For proper nouns and library names, spell them out once: “useQuery — that’s u-s-e-Q-u-e-r-y from TanStack.” Claude Code remembers for the session.

Punctuation

You can dictate punctuation explicitly:

“open paren” / “close paren”
“open brace” / “close brace”
“semicolon”, “colon”, “comma”
“new line”, “blank line”
“backtick” for inline code references

In practice, you rarely need to dictate punctuation because Claude infers code structure from context.

Productivity Tips

Voice for the what, keyboard for the exact. Dictate intent and architecture; type literal strings, regexes, and version numbers.
Use /btw by voice. Ask quick questions without derailing the main task: say “btw what’s the flag for verbose output?” Claude answers without changing the conversation context.
Describe the file, not the line. Say “in the auth middleware, add rate limiting” rather than “on line 47, after the token check.” Claude finds the right place.
Use the trace flag when something sounds wrong. /voice --trace shows the raw transcription before Claude processes it, so you can see if the issue is recognition or interpretation.
Build a custom dictionary. Wispr Flow and Superwhisper both support custom dictionaries. Add your project’s vocabulary once and recognition improves permanently.
Pause between instructions. A clear pause signals the end of a thought. Run-on dictation creates run-on prompts.

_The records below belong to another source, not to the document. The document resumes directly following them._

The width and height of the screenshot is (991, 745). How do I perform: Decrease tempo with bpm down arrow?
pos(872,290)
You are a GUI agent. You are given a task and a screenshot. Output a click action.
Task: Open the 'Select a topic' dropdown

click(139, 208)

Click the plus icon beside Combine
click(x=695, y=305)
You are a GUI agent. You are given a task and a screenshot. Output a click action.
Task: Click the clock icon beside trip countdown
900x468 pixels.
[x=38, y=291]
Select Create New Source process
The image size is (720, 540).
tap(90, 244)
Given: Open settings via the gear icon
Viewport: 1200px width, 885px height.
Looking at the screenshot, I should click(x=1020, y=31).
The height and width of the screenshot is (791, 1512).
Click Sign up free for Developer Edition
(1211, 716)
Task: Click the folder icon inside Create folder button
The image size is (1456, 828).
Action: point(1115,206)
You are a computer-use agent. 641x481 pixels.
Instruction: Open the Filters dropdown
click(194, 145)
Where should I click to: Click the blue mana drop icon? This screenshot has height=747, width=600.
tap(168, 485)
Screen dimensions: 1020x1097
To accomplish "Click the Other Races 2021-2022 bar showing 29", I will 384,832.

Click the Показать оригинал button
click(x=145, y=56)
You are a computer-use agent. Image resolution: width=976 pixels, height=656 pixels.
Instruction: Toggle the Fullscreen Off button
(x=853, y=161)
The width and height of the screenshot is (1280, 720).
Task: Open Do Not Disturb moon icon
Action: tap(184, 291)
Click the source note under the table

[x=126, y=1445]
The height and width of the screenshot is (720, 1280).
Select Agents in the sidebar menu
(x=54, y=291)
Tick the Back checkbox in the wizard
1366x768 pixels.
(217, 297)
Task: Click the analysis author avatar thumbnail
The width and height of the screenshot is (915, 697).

Example Voice-to-Code Workflow

Here is a complete example of a feature implemented entirely by voice:

You say:

“Create a custom React hook called useDebounce. It takes a value and a delay in milliseconds. It returns the debounced value. Use useEffect and useState internally. Include JSDoc.”

Claude produces:

/**
 * Debounces a value by delaying updates until after the specified delay.
 * @param value - The value to debounce
 * @param delay - Delay in milliseconds
 * @returns The debounced value
 */
export function useDebounce<T>(value: T, delay: number): T {
  const [debouncedValue, setDebouncedValue] = useState<T>(value);

  useEffect(() => {
    const timer = setTimeout(() => {
      setDebouncedValue(value);
    }, delay);

    return () => clearTimeout(timer);
  }, [value, delay]);

  return debouncedValue;
}

You say:

“Good. Now add a test file for it using Vitest. Test the delay behavior and that it cleans up the timer.”

No typing. No context switch. You stayed in design-thinking mode the entire time.

Boris’s Workflow

“Boris Cherny, creator of Claude Code, does most of his coding by speaking to Claude rather than typing.”

Boris’s setup:

Tool: Wispr Flow as the primary dictation layer
Mode: Continuous listening during focused coding sessions
Pattern: Dictate the intent → review Claude’s implementation → dictate any adjustments
Keyboard use: Reserved for exact strings, commit messages with specific formatting, and reviewing diffs

His observation: voice coding shifts you from implementer mode to architect mode. You spend more time deciding what the code should do and less time on the mechanical act of writing it. For complex systems with many interacting parts, this shift produces better designs.

Gotchas

Technical Jargon Recognition

Generic voice engines misrecognize developer vocabulary. “useState” becomes “use state” (two words), “async/await” becomes “async slash await,” “typeof” becomes “type of.” Solutions:

Use Wispr Flow or Superwhisper with a custom dictionary
Spell out unfamiliar names once per session
Use /voice --trace to see raw transcription and spot patterns

Punctuation in Code Snippets

Do not dictate code snippets character by character — it is slow and error-prone. Instead, describe the intent and let Claude write the code. Use the keyboard only for the rare cases where exact syntax matters in the prompt itself.

Noisy Environments

PTT mode (/voice --ptt) eliminates false activations in noisy environments. The tradeoff is slightly higher cognitive load (remembering to hold the key).

The Trace Flag

When voice recognition produces unexpected results, run:

/voice --trace

This shows:

Raw audio captured (duration, volume level)
Raw transcription before processing
Claude’s interpretation of the transcription

The trace output tells you whether the problem is at the microphone, the recognition engine, or Claude’s interpretation layer.